I’m reminded of 9/11 in a different sense, too. After that attack, Americans were led into a war by an intellectual elite comprised of draft dodgers and armchair warriors, people who got hard-ons from the thought of mobilizing the American war machine but could not be compelled to harness that erotic energy in service of their country. The war effort was conceived by the rich, but carried out by the poor.
(Here’s a representative quote, from a practically frothing Tom Friedman on Charlie Rose:
What we needed to do was to go over to that part of the world, I’m afraid, and burst that bubble. We needed to go over there, basically, and take out a very big stick, and right in the heart of that world, and burst that bubble….what they needed to see was American boys and girls, going house to house, from Basra to Baghdad, and basically saying, “Which part of this sentence don’t you understand?” You don’t think we don’t care about our open society? You think this bubble fantasy we’re just gonna let it grow? Well, suck on this. That, Charlie, was what this war was about. We could have hit Saudi Arabia. It was part of that bubble. Could have hit Pakistan. We hit Iraq, because we could.
)
I think the Iraq War was terrifically misguided, of course, but there were genuine heroes back then: people who were sacrificing life and limb for a war they might not believe in (as opposed to the people going to Disney World because the president told them it might help the airlines).
So it is, this time. Mark Perry and R. R. Reno would like to fantasize about how the boomers will throw themselves on the Omaha beaches of Covid-19, reclaiming the mantle of the greatest generation. But the Americans who are told that heroism consists in enjoying life and spending money are simply play-acting at it, much like 20 years ago. The true heroes are the ones drafted into this war out of desperation and necessity, also much like 20 years ago. The gig workers who deliver our food, the nurses who tend our ill, the warehouse laborers who pack our useless shit, and the grocery store and pharmacy employees who exchange cash and germs with hundreds of people per day.
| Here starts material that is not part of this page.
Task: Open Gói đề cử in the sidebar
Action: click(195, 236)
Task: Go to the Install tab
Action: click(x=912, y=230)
The real divide is not generational, it is socioeconomic; people like Mark Perry and R. J. Reno, much like our peak boomer, Donald Trump, will never be in true danger.
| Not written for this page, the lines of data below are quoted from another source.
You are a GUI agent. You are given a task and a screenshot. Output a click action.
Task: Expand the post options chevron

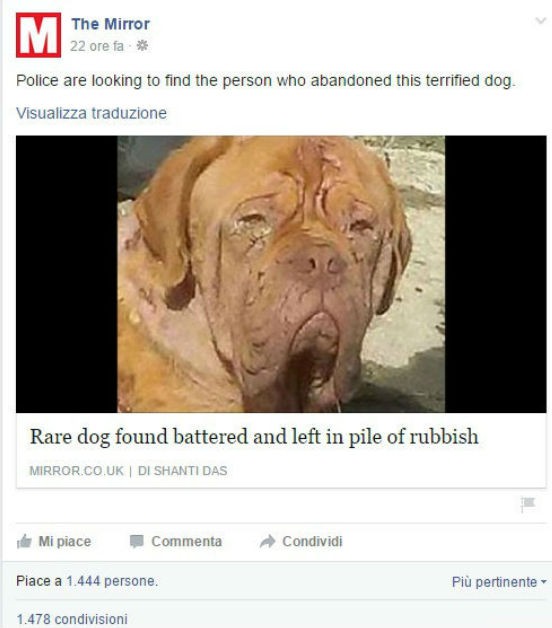[x=540, y=20]

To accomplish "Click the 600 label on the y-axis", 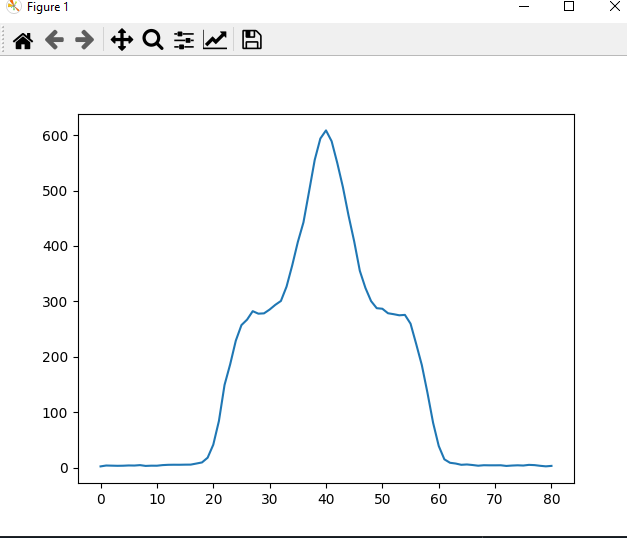I will click(55, 136).
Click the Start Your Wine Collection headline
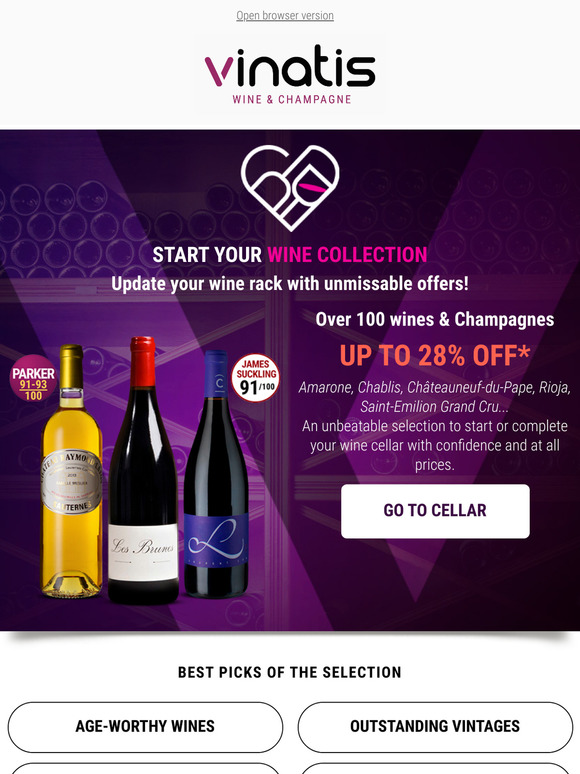 [x=290, y=255]
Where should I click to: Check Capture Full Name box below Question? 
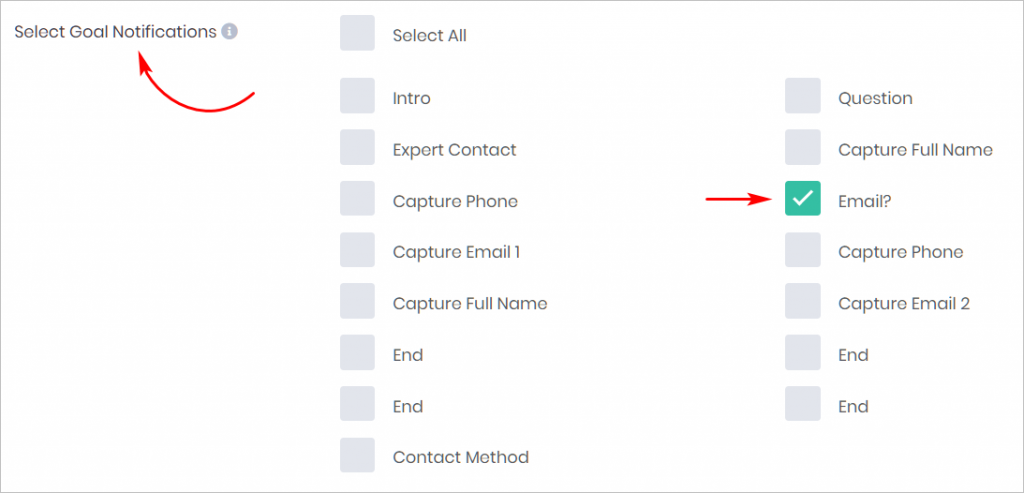point(803,148)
When ghouls like Lloyd Blankfein say, “Extreme measures to flatten the virus ‘curve’ is [sic] sensible—for a time—to stretch out the strain on health infrastructure. But crushing the economy, jobs and morale is also a health issue-and beyond. Within a very few weeks let those with a lower risk to the disease return to work”, remember that he’s talking about sacrificing the health and lives of those people to benefit people like him, much in the way that Tom Friedman was willing to let hundreds of thousands die to satiate his libidinal impulses.
The cruelty of America has been that it has always demanded sacrifices, has always required heroes. The shame of America is that it has always dissembled about who those heroes are, and whose blood is being spilled.